Rumors about the extent and horrors of German concentration camps had been circling among the Allies for about two weeks, mostly from news stories about the Soviet discovery of Auschwitz-Birkenau camp system, and the American liberation of the camp at Buchenwald on 4 April. On 15 April 1945, the British 11th Armored Division became the next initiates into the horrific and insanity inducing fraternity of soldiers who first discovered a National Socialist concentration and extermination camp when they liberated the camps at Bergen-Belsen.
The camp at Bergen-Belsen was originally a Wehrmacht prisoner of war camp, and an exchange camp where Jewish civilians were held so they could be traded for German prisoners of war captured by the Allies. About 50,000 Jews, Polish and Russian pows died in the overcrowded camps before Bergen-Belsen was turned over to the SS in 1943. After the Wannasee Conference, Bergen-Belsen was expanded into concentration and extermination camps. Jews from across the Third Reich were sent Bergen-Belsen based on their potential ransom. The Jews were either exchanged for prisoners or sold to Allied and neutral nations for hard currency. Jews that didn’t sell quickly enough or got sick were shot. As the Russian armies closed in from the east, prisoners from the camps in Poland were sent west and many ended up in Bergen-Belsen.
By 1945 disease was rampant. Typhus, tuberculosis, typhoid, and dysentery ravaged the overcrowded camps. Anne Frank died of typhus at Bergen-Belsen in February 1945. On 11 April the typhus outbreak was so bad the SS created an exclusion zone around the camps and handed them over to British without a fight. Unfortunately, the peaceful transfer of the camps enabled time for the National Socialists to destroy the very meticulous records of their atrocities.
When the Brits arrived on 15 April 1945, they found 64,000 half starved and sick prisoners in camps designed to hold 10,000. They also found 19,000 unburied corpses. The captives had not eaten for days and madness and chaos engulfed the camps. The British troops restored order and trucked in food, water, and medical supplies and personnel to deal with the survivors. Medical specialists were flown in from Britain to assist. Despite their best efforts, about 500 prisoners died everyday for next the few months, mostly from disease. One of the last Luftwaffe attacks of the war occurred at Bergen-Belsen on 20 April which killed three British medical orderlies and several dozen prisoners.
The British forced the camp staff and civilians from nearby Celle to bury the dead. Correctly assuming that future generations would deny the Holocaust and National Socialist atrocities, the British command documented the Bergen-Belsen camps. No. 5 Army Film and Photographic Unit (like todays combat camera detachments) thoroughly covered Bergen-Belsen and interviewed as many survivors and liberators as possible.
The madness inducing pictures and recordings are available on the Imperial War Museum’s website.

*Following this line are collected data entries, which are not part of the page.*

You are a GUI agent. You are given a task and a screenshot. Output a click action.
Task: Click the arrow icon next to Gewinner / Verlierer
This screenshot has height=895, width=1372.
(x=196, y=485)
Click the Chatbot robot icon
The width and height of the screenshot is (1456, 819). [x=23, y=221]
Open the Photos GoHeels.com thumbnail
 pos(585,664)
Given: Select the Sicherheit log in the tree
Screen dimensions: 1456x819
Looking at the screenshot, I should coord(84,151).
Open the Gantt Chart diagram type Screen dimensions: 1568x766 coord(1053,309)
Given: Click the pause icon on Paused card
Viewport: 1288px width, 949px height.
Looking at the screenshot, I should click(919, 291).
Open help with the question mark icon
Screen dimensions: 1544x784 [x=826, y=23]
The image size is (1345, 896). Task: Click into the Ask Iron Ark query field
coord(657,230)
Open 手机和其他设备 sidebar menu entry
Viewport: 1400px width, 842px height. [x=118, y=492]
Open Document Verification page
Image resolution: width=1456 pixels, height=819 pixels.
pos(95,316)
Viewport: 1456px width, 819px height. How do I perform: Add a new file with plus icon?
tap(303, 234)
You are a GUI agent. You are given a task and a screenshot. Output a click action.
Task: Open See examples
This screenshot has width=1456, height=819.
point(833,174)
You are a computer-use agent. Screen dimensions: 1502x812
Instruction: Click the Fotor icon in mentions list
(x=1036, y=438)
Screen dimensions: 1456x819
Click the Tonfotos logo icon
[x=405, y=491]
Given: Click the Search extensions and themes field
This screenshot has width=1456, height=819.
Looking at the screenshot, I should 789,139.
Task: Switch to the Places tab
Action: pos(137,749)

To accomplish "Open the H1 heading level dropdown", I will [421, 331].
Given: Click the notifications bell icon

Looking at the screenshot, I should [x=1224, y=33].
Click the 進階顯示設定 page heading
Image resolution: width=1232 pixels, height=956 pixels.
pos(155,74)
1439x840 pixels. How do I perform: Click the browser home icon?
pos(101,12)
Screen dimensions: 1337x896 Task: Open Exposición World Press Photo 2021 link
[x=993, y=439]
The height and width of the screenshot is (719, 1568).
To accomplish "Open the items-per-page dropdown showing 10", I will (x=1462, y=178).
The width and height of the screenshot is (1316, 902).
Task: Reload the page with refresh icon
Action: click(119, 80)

The camps at Bergen-Belsen were so thoroughly riddled with disease that the camps were completely evacuated in August and burnt to the ground to prevent further spread. In the end, about 100,000 prisoners died at Bergen-Belsen from torture, medical experiments, disease, malnutrition, or execution, including about 14,000 after it was liberated, most to disease or complications in feeding.